How to convert rapid change and uncertainty into powerful business-building forces
by Michael T. Carpenter
Michael T. Carpenter is a 35-year veteran of the investment business and the founder and principal of Carpenter Associates (www.MCarpenterAssoc.com ), a Boston-based strategy, sales, and marketing consulting firm. He consults and conducts workshops and seminars on risk management for advisers and their clients. He is also the author of the new adviser and investor book The Risk-Wise Investor: How To Better Understand and Manage Risk, published globally by John Wiley & Sons, Inc. Contact Mike at MikeCarpenter@MCarpenterAssoc.com.
As much as we'd like to think so, there's no such thing as "normal" anymore. Our world is continuously evolving. The "new normal" we've been hearing about is not a new period of stability either. Instead, it's a spectrum of continuous, universal, accelerating change where the longer almost anything appears stable, its eventual change is more sudden and dramatic.
Living and investing as we do in the most rapidly changing period in human history on all fronts, increases the uncertainty of all our futures and demands that we better understand, plan for, and more effectively manage the uncertainties and risks we'll face. If not, with what's at stake never more important, we'll suffer potentially severe consequences that could have been minimized or avoided with understanding, planning, and preparation. People worldwide have never faced our current level of broad-based, rapid change before. Of course, we humans do not accept change readily and dislike and are stressed by rapid change. This leads to people resisting change, not identifying or understanding the risks they face or how to effectively manage those risks, further elevating their uncertainty, anxiety, and fear.
Unbridled changes are occurring in every aspect of our lives and businesses, creating new challenges for investors and new opportunities for financial planners to meet that new, growing, and critical need. With the pace of increasing worldwide change continuing to accelerate, stimulating even more investor uncertainty, helping investors identify, understand, and manage uncertainty and risk in a user-friendly way they can understand will become an increasingly important part of full-service personal financial planning.

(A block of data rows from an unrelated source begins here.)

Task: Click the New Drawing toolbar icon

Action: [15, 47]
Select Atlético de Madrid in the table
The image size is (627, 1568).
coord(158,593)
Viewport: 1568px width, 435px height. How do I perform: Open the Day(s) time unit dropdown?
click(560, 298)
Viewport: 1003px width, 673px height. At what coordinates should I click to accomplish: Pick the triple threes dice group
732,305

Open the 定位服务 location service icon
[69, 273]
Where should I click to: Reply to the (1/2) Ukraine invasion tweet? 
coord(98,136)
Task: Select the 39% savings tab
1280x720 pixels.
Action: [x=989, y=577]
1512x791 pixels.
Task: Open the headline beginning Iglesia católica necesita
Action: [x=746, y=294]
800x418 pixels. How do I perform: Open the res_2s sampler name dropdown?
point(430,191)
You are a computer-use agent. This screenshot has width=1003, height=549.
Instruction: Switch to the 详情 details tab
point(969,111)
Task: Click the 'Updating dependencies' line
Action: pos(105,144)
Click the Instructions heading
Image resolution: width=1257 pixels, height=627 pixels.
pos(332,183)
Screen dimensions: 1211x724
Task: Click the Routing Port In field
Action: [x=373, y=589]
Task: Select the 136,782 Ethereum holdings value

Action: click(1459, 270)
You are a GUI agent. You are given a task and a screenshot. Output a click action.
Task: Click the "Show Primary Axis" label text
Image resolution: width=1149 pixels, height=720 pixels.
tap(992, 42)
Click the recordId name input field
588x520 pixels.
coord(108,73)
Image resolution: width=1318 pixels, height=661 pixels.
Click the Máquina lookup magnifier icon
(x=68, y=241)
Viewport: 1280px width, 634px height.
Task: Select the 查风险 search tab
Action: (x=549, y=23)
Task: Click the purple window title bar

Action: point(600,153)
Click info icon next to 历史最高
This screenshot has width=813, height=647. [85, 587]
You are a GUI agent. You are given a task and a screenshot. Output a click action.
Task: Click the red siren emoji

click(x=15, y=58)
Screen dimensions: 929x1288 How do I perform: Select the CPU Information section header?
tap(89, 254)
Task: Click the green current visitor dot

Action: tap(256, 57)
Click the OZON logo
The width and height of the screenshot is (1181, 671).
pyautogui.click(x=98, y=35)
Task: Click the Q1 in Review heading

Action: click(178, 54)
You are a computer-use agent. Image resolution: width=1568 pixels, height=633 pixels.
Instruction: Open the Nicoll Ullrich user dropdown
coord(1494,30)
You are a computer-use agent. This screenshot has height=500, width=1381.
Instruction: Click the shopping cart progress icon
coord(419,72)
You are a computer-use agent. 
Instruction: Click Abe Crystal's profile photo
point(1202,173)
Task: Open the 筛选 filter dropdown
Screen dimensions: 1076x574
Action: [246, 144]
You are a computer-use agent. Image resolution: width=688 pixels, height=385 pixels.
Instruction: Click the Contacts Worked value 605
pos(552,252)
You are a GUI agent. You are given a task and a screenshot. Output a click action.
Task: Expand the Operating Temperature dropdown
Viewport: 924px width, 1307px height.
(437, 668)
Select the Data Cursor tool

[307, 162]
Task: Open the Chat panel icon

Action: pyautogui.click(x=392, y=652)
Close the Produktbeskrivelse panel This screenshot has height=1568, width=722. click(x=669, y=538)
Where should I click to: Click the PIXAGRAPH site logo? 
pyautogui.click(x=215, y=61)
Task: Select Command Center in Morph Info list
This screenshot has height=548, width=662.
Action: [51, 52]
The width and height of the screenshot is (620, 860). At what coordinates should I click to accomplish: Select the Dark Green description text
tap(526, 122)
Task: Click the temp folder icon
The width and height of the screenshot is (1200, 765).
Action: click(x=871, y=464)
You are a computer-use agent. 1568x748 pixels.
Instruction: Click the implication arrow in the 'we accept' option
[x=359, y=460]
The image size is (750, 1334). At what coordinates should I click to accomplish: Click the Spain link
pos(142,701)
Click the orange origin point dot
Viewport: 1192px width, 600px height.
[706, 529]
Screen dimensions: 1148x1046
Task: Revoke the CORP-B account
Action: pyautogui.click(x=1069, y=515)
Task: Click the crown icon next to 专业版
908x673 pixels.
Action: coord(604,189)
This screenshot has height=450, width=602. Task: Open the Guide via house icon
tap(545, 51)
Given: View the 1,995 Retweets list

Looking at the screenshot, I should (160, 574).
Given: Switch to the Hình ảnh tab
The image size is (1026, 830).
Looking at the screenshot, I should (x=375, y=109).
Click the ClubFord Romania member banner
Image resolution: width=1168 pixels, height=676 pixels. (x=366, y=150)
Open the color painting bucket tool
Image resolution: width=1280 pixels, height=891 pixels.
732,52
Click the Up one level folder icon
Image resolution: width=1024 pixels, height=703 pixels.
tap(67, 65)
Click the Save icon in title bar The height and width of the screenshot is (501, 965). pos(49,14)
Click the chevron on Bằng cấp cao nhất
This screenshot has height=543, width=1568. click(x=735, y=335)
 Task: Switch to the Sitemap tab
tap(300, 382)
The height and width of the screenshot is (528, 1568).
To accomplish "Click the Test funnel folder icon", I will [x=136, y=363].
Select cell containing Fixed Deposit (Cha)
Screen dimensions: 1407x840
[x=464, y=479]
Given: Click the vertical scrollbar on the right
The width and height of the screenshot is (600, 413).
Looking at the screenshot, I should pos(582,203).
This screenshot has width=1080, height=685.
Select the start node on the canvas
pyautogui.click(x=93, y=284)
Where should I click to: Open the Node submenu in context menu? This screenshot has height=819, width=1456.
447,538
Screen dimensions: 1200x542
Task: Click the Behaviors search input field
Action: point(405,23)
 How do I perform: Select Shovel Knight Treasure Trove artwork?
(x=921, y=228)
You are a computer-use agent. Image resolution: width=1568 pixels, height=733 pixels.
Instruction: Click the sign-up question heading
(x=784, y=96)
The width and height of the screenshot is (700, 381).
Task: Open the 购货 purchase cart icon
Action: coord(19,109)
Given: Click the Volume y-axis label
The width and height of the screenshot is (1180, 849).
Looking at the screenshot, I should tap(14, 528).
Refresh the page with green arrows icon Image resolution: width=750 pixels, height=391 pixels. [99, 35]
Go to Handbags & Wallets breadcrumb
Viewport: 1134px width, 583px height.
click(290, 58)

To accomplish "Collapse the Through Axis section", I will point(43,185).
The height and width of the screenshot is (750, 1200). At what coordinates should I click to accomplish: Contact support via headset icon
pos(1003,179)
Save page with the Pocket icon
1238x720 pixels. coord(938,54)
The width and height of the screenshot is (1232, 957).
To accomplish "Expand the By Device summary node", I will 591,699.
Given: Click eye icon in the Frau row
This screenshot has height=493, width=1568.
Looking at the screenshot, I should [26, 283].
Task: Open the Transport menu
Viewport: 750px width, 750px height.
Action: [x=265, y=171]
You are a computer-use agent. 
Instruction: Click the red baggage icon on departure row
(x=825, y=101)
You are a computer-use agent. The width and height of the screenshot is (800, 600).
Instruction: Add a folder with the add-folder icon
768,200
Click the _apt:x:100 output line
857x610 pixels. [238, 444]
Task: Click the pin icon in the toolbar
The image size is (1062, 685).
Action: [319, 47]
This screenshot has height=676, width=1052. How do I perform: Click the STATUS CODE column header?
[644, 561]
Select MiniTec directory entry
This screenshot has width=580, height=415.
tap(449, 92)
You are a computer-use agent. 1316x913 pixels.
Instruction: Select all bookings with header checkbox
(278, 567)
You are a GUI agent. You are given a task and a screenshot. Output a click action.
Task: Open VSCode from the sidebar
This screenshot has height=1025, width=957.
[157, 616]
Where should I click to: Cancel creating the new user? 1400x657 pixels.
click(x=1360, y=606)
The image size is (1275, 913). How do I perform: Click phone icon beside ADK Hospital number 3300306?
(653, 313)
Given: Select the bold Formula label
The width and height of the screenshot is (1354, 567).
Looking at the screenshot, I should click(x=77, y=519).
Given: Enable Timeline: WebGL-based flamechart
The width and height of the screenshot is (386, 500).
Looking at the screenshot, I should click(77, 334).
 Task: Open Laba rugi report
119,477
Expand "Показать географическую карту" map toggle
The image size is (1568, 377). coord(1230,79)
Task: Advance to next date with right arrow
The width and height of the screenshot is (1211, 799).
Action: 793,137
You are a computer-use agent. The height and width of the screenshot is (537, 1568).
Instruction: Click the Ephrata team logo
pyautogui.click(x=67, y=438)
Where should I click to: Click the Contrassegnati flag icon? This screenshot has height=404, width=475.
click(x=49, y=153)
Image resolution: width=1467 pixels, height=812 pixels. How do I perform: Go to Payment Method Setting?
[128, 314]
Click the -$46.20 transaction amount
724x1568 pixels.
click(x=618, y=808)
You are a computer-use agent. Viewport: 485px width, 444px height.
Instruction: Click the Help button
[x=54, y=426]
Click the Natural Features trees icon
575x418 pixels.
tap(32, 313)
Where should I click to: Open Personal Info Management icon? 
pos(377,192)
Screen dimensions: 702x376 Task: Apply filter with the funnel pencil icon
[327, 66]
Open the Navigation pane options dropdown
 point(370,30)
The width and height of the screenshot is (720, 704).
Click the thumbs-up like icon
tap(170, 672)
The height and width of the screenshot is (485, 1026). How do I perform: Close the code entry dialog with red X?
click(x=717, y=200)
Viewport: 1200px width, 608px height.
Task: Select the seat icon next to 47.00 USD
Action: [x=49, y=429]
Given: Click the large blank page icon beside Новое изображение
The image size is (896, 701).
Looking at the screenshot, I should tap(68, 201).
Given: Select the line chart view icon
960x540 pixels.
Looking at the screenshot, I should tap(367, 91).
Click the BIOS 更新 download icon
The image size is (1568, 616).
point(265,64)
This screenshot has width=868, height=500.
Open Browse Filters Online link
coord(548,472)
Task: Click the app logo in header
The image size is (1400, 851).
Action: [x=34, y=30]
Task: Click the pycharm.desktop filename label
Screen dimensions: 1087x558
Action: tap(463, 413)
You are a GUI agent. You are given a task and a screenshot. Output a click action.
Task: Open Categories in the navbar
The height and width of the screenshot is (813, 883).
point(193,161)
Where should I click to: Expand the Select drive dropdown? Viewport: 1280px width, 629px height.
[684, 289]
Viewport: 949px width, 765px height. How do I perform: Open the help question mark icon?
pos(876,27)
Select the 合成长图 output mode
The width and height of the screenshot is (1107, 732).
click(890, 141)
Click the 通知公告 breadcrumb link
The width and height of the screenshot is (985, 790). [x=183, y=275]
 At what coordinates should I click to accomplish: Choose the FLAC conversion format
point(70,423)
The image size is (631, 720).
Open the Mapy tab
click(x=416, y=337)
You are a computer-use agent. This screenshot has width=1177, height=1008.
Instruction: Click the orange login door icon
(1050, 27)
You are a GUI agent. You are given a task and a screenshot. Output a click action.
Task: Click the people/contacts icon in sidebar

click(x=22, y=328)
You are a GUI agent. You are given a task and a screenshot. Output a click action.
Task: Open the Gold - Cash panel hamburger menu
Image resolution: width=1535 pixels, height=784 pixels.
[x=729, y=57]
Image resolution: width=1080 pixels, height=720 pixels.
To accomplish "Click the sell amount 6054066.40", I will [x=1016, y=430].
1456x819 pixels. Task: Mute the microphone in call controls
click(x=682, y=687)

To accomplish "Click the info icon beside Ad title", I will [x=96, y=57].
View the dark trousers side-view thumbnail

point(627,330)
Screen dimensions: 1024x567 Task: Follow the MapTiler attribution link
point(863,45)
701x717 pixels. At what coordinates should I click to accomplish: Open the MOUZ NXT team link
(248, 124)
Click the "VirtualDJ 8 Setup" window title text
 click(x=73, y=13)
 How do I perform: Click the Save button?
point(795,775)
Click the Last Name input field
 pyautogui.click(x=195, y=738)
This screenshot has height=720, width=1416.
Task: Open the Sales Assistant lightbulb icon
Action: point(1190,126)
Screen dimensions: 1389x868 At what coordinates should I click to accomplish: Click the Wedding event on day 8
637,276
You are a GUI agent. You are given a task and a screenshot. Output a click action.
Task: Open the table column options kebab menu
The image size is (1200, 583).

Risk Management for a less Certain World
More than 150 years ago, Ralph Waldo Emerson gave us all some sound advise on how to successfully confront the challenge of helping investors tackle the anxieties, concerns, and fears associated with uncertainty and change when he observed, "Knowledge is the antidote to fear." However, recognizing that truth and putting it into practice are not the same.
Major corporations began addressing the issue directly more than 10 years ago, when in recognition of the numerous benefits of comprehensive, proactive risk management, they began establishing the new C-suite position of chief risk officer (CRO). In that role, the CRO manages the firm's various forms and levels of risk across the entire enterprise's spectrum of activities. In effect, the thousands of firms now with CROs are saying that the job of risk management is too important to their success to be managed by anyone other than a C-suite executive dedicated to the task full time.
The big question is: Where can individual investors find their own, personal chief risk officer? Who can individuals seek out to help them understand, prepare for, and manage the risks they're most concerned about and those they face but don't recognize? Who can help them understand and address those risks in a comprehensive and direct way both right now and in the future? For the vast majority of individual investors the answer is no one.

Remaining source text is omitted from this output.